___ Material provided ___

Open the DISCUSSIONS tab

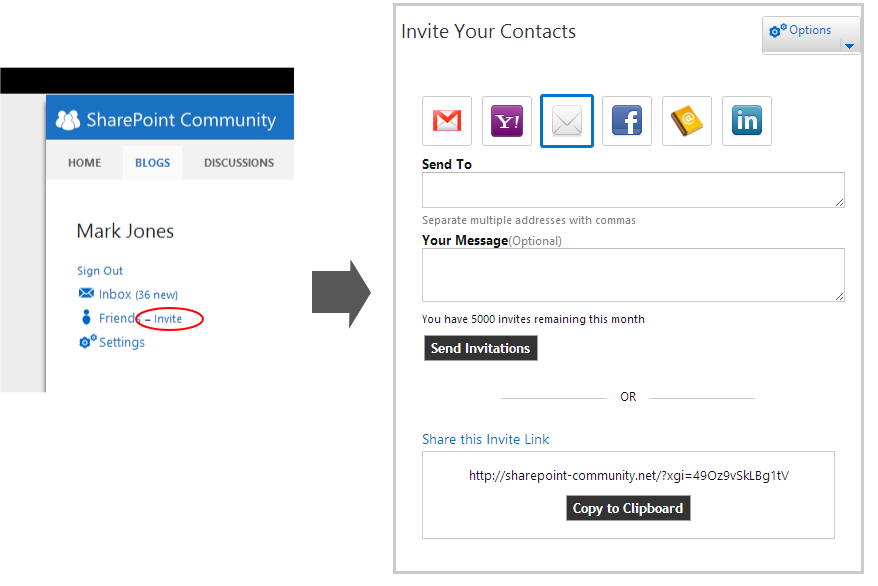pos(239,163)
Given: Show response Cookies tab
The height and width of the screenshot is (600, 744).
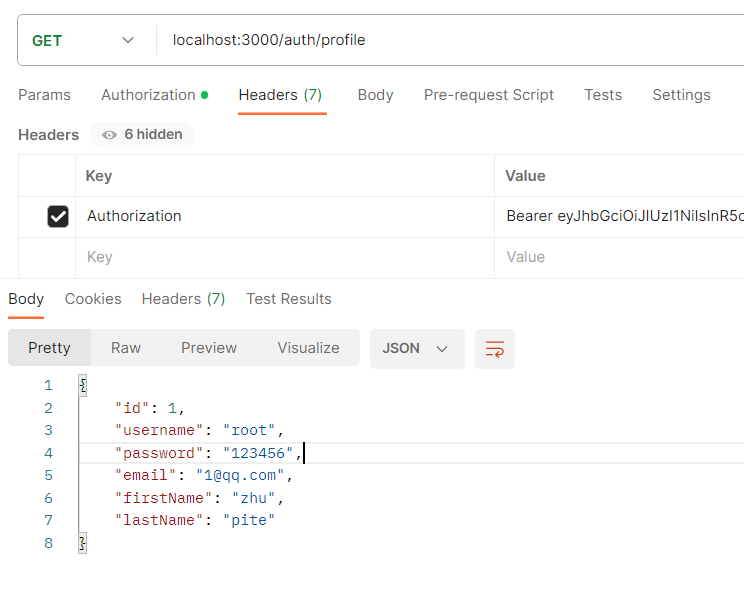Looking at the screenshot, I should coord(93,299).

___

Pick up at the line containing "Given: Show response Cookies tab" and copy each line exactly until the data ends, including that last line; copy no pictures.

Given: Show response Cookies tab
The height and width of the screenshot is (600, 744).
Looking at the screenshot, I should coord(93,299).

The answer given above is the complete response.